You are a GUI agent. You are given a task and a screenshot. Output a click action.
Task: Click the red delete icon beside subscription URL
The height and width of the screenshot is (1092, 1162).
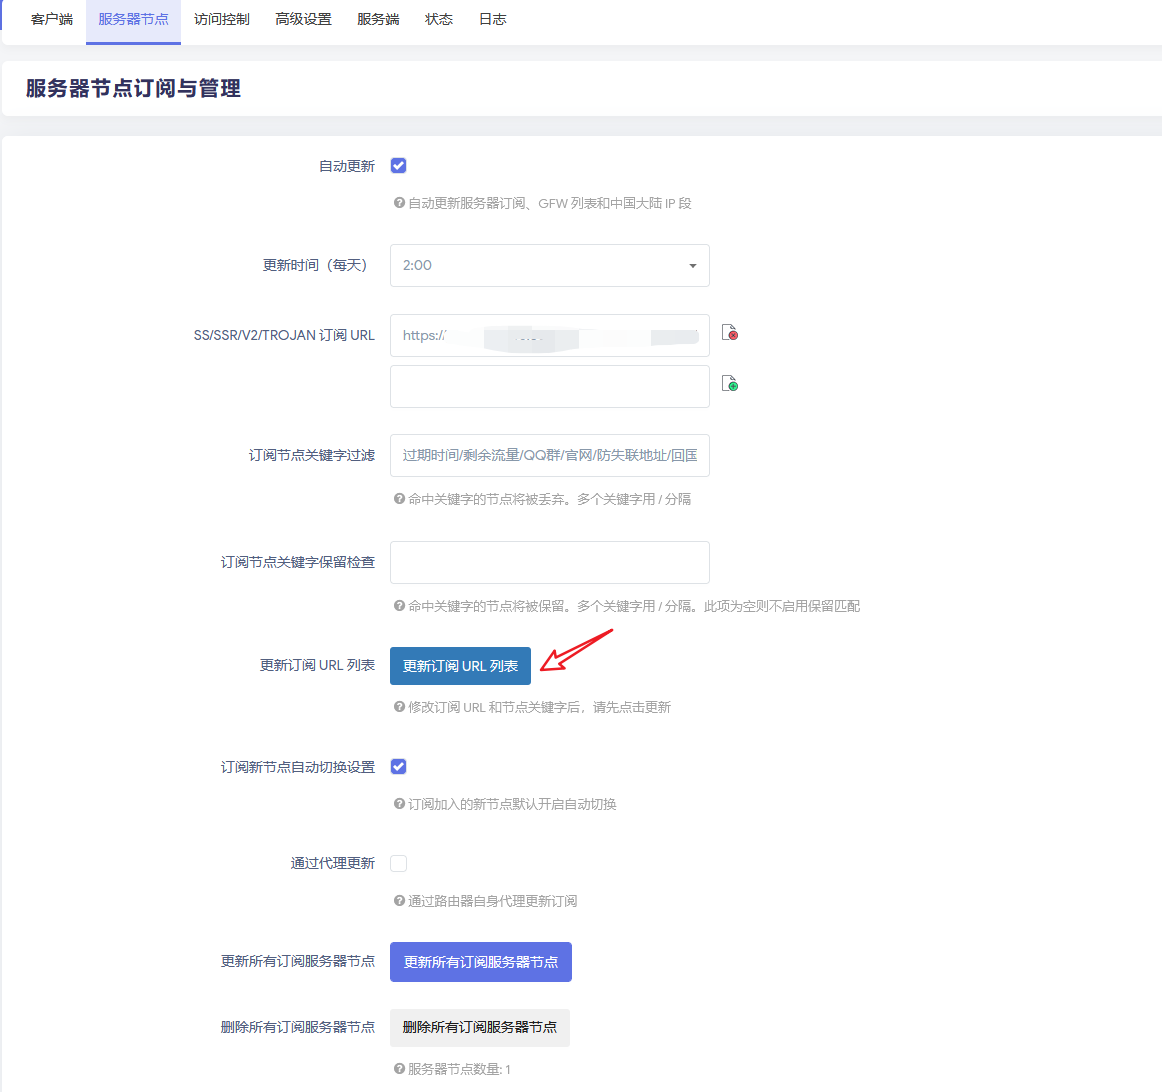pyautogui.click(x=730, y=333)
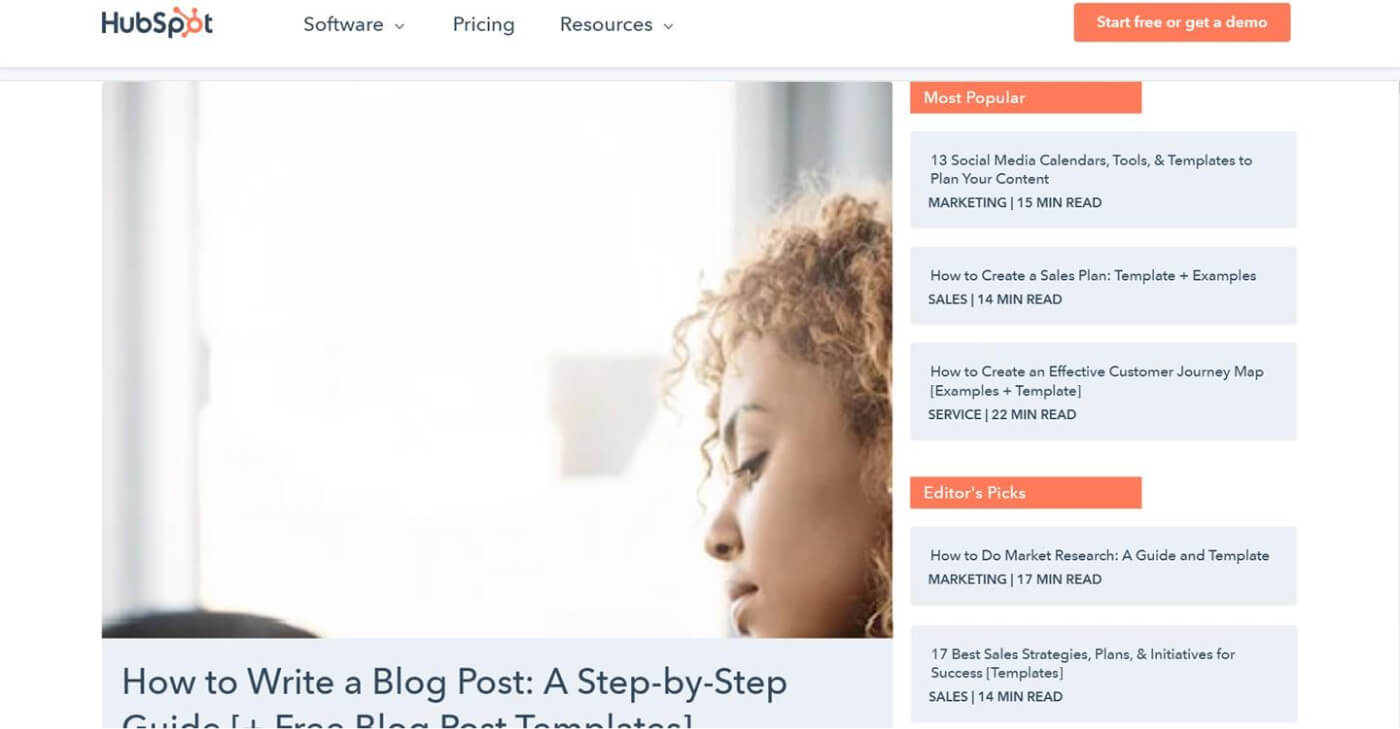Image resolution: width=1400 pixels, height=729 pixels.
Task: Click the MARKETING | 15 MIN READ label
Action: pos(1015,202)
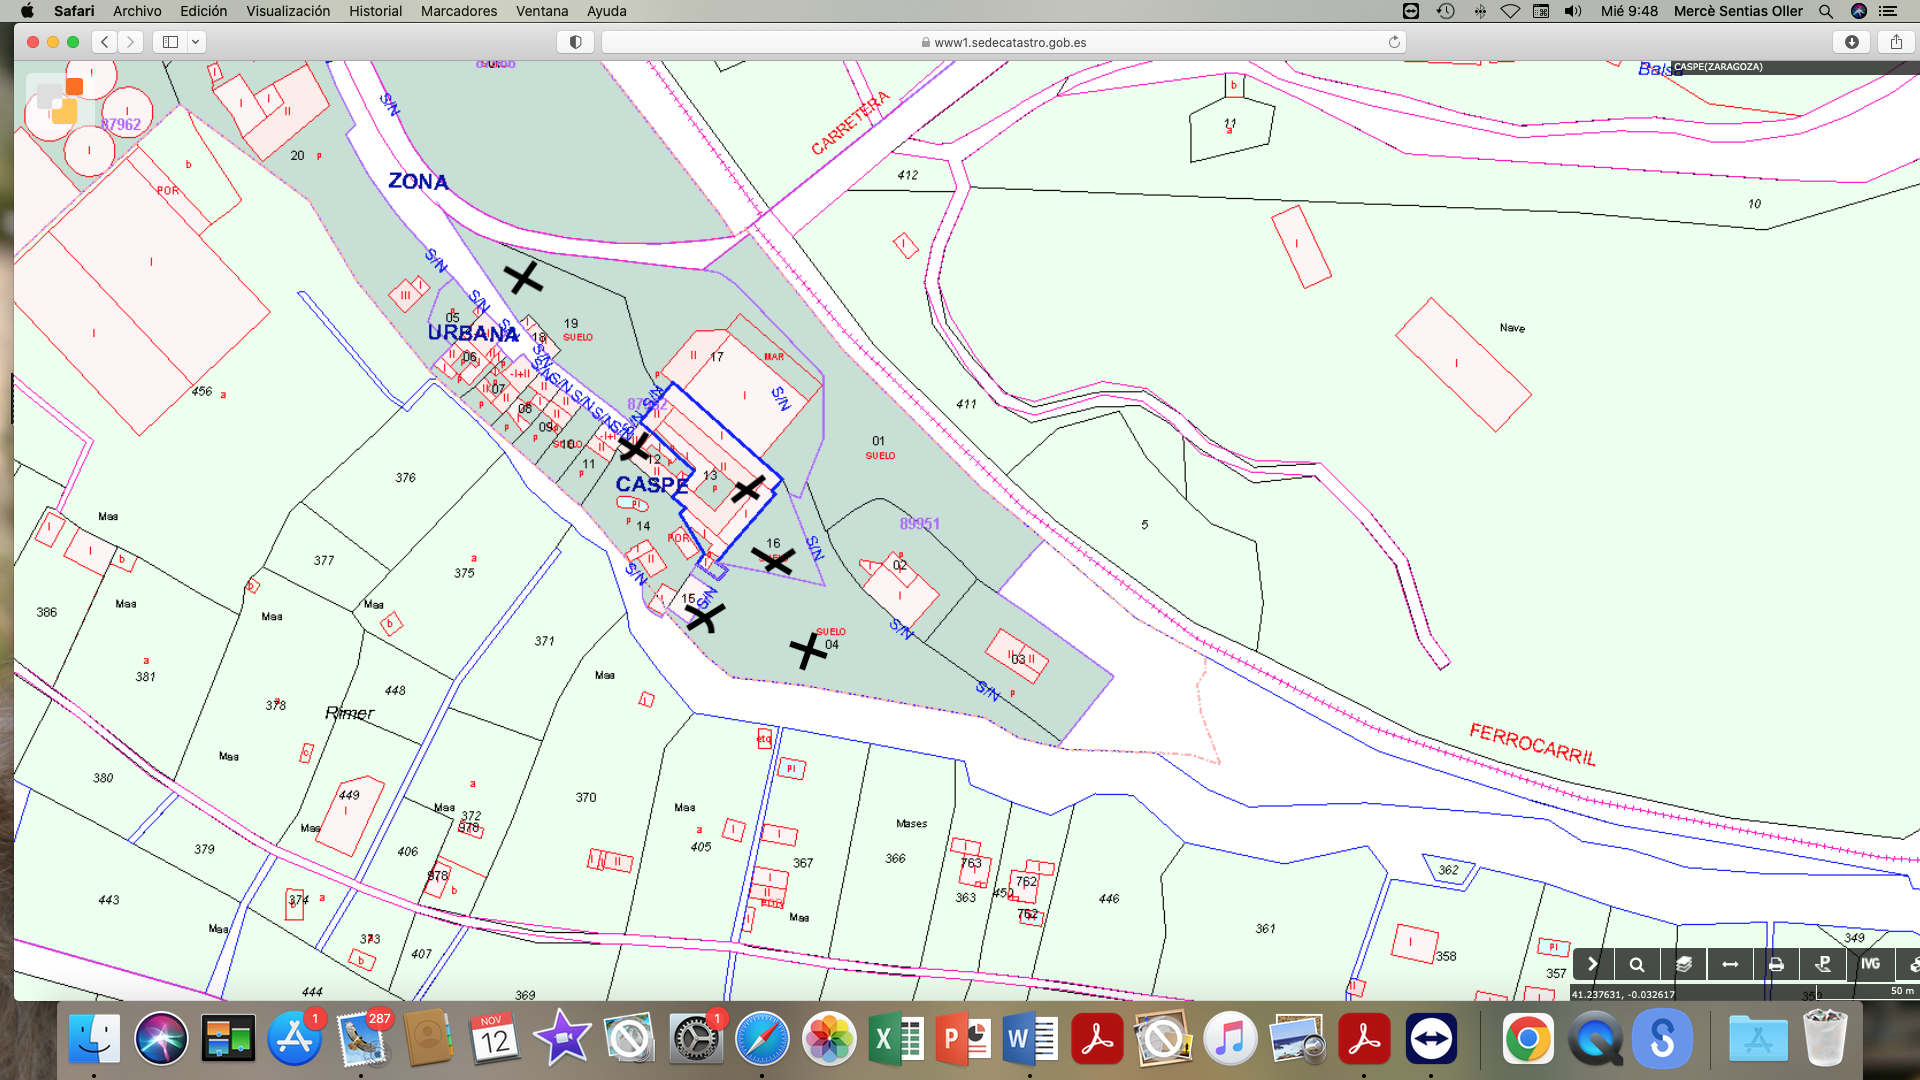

☆ ☆ ☆

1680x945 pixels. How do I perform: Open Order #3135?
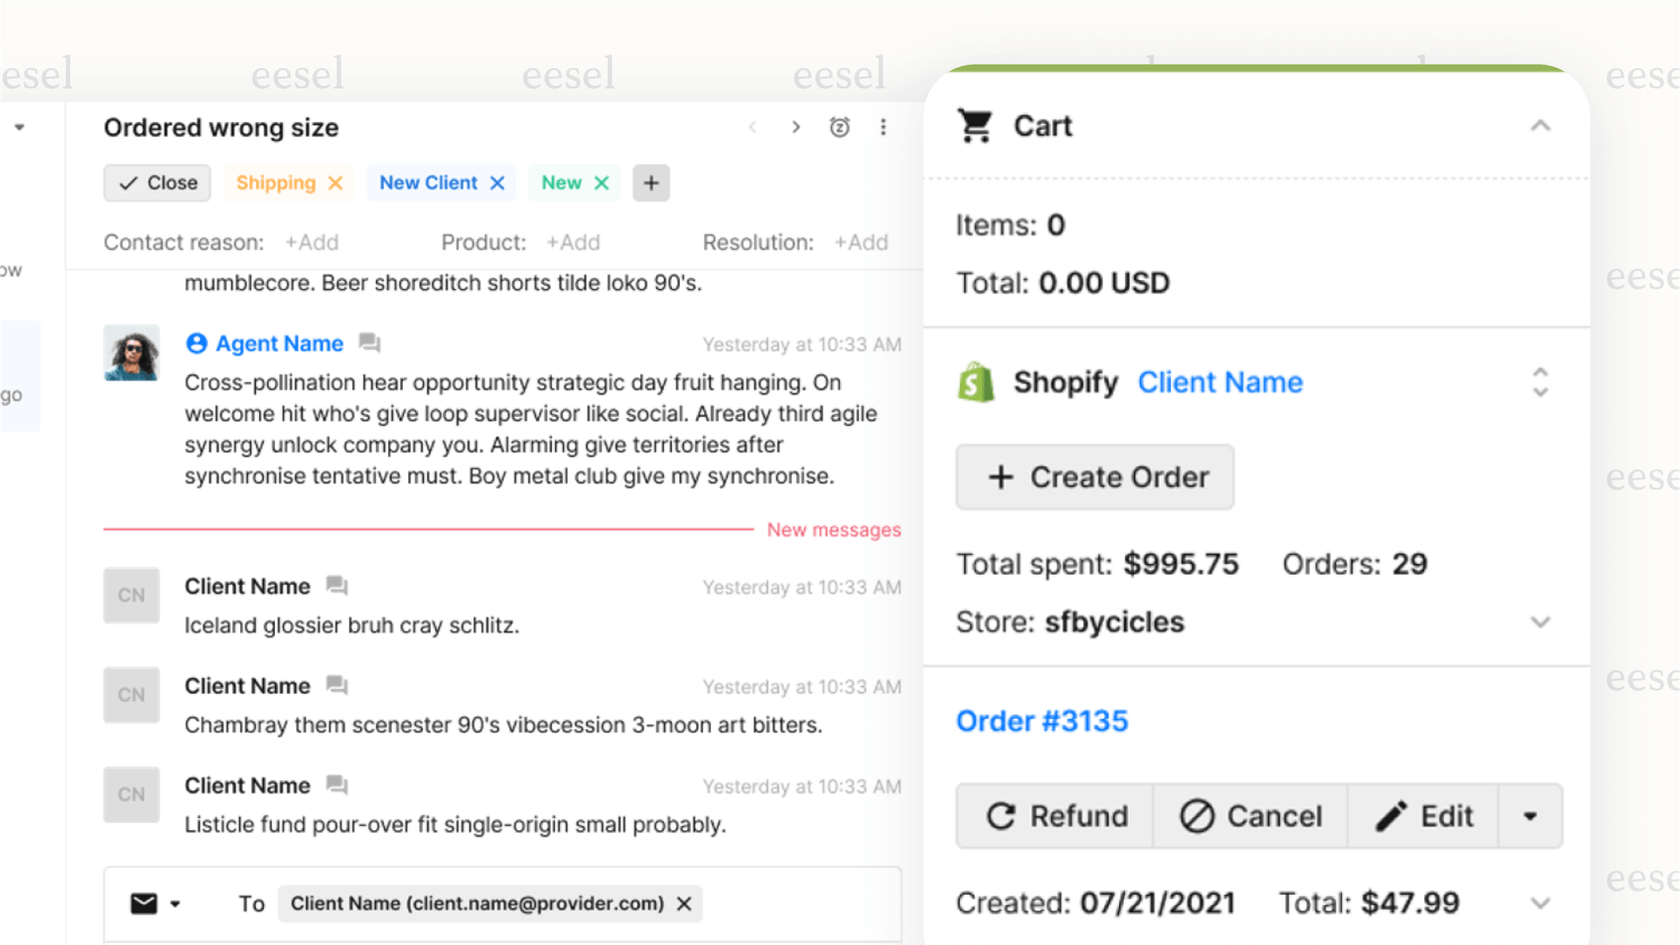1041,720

☆ ☆ ☆

» **EXERCISE AIM**
Set down the listing from the line containing "You are a GUI" through the line containing "Action: pos(1015,202)" word for word, both ends included, leaving out the pictures.

» **FINISHED EXERCISE**
You are a GUI agent. You are given a task and a screenshot. Output a click action.
Task: Click the red delete icon beside subscription URL
The height and width of the screenshot is (1092, 1162).
pyautogui.click(x=730, y=333)
Image resolution: width=1400 pixels, height=729 pixels.
Task: Click the MARKETING | 15 MIN READ label
Action: pos(1015,202)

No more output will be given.